Outfitting the Goths
A man on his lunch break browsed leather pants and corsets. Two teen girls tried on buckle-studded, knee-high platform boots. In the front of the store, a group of friends — each with hands and foreheads stained black from hair dye — flipped through racks of swimsuits and T-shirts.
Ravens & Rockers serves the alternative scene in general, which includes Goths as well as punks, emos, metal lovers and anime fans. The clothing shop is nestled in a Tampa strip mall between a barbershop and a liquor store.
“I’ve sold leather trench coats in the middle of summer and I’m like, ‘Hold on. Please wear it in the air conditioning,’” said Sheena Wiley, who co-owns the business with her mom, Shelley.
Wiley’s mom was a NYC punk in the 1970s; her dad was a metalhead. She grew up in Spring Hill, often accompanying her parents to shows in Tampa.
“My brother rebelled by wearing a Hawaiian shirt and khakis,” she said. “He’s the family weirdo.”
In the early 2000s, there were alternative shops lining Ybor City, record stores by University Mall and shows aplenty. Wiley went to fashion school, plus worked at The Castle and sold vintage clothes on eBay. When she and her mom first opened the store around 11 years ago, business was slow. Everything else was closing.
Finally in recent years, there’s been an uptick in business.
“Since the pandemic hit…I guess all the kids shut in their houses just spent all this time searching the internet and digging through their parents’ stuff,” Wiley said. “This was the first time they got to go in a store like this.”

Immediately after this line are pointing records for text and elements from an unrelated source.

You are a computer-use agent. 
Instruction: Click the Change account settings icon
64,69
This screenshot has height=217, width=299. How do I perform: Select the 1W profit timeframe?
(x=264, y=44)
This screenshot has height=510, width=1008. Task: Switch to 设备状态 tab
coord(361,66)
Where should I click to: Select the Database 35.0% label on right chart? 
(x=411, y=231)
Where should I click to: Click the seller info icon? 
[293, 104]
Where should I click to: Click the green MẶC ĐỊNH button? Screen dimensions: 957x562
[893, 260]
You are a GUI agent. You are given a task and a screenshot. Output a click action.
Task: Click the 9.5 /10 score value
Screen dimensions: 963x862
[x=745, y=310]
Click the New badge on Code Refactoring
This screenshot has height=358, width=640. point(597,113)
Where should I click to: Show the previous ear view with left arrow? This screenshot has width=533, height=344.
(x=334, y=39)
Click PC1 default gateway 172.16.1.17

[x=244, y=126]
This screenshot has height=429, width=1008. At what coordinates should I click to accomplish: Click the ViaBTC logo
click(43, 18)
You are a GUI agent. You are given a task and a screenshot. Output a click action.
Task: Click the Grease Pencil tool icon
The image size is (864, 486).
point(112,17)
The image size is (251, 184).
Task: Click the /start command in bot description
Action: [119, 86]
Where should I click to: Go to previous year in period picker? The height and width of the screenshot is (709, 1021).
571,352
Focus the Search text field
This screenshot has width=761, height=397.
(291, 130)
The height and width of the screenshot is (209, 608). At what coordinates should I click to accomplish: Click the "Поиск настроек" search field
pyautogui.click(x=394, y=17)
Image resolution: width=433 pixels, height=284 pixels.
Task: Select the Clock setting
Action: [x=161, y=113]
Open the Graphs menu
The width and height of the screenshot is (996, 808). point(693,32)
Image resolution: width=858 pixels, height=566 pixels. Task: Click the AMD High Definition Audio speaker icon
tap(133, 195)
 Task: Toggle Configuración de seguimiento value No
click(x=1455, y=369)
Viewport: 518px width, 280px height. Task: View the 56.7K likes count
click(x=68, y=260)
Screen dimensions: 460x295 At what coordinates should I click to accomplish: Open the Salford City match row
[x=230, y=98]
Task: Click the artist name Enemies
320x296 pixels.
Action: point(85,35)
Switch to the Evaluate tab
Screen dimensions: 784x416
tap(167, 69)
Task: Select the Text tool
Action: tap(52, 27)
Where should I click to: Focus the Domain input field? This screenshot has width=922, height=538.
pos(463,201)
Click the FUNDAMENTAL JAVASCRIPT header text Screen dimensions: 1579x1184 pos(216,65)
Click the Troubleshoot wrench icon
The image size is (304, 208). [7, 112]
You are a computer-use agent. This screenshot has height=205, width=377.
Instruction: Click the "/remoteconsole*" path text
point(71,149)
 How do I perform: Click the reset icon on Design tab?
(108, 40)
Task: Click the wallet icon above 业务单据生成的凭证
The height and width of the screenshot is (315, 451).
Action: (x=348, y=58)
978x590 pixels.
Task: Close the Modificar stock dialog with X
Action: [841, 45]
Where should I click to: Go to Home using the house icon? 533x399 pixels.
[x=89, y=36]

TikTok users started filming and uploading videos of the shop. After a series of viral clips, Ravens & Rockers joined the platform. But they already had plenty of new shoppers coming in.
They wanted chokers and corsets. Band shirts and ‘90s fashions. Outfits for music festivals of all genres, Gasparilla or anime conventions. The shop sells “an insane amount of boots,” Wiley said. “Even though it’s Florida.”
“Everyone’s so much more polite now, and so much more welcoming,” she said. “I’m just sitting here going, ‘The kids are alright. They’re gonna make everything better.’”
Explore Goth and alternative culture in Tampa Bay
The Castle: 2004 N 16th St., Tampa. DJ Tom Gold and DJ Sean spin at the club, which is open from 10:30 p.m. to 3 a.m. Fridays and Saturdays. castleybor.com
The SpookEasy Lounge & The Catacombs: 1909 N 15th St., Tampa. Hours vary depending on the location and day of the week. Check spookeasylounge.com.
Ravens & Rockers: Find new and preowned alternative clothing and accessories, including brands like Tripp NYC and Demonia. The shop is open noon to 7 p.m. Mondays through Thursdays and noon to 8 p.m. Fridays and Saturdays. 14815 N Florida Ave., Tampa. ravensandrockers.com.
The Original Misfits: The horror-punk band plays with Fear and Megadeth at the MidFlorida Credit Union Amphitheatre in Tampa on Saturday, June 24.
The Cure: The band is coming to the area for the first time since 2008. The band, plus The Twilight Sad, performs at Amalie Arena in Tampa on Thursday, June 29.
VNV Nation: DJ Tom Gold recommends checking out this alt-electronic act at the Orpheum in Ybor City on Friday, Sept. 22.
Movie Mondays at the SpookEasy Lounge: The SpookEasy kicks off each week with a horror movie double feature. Show times are at 8 and 10 p.m. Free.
Scaryaoke at the SpookEasy Lounge: Come sing your spookiest songs. Free. Wednesdays at 8 p.m.
Night Vision music videos: Enjoy darkwave, Goth, industrial, ′80s and synth pop music videos at The Catacombs, located under the SpookEasy Lounge. Free. Fridays and Saturdays from 8 p.m. to 3 a.m.
Obscura Undead presents Katarsis: Goth Night: On the last Thursday of the month, DJ Azy Bats spins at New World Tampa. Free. Music starts at 7 p.m. newworldtampa.com.
Dysfunctional Grace’s Tabernacle of Oddities: This event, showcasing everything from macabre artwork to taxidermy, returns to Tampa on Aug. 12 and 13. The event will be hosted at the Cuban Club, 2010 N Avenida Republica de Cuba, Tampa. Tickets range from $14-$55. dysfunctionalgrace.shop.
Lakeland Punk Rock Flea Market: Over 80 punk rock vendors and food trucks will convene at Swan Brewing (115 W Pine St., Lakeland), including some with Goth vibes. Free. Sunday, Sept. 24, from noon to 6 p.m.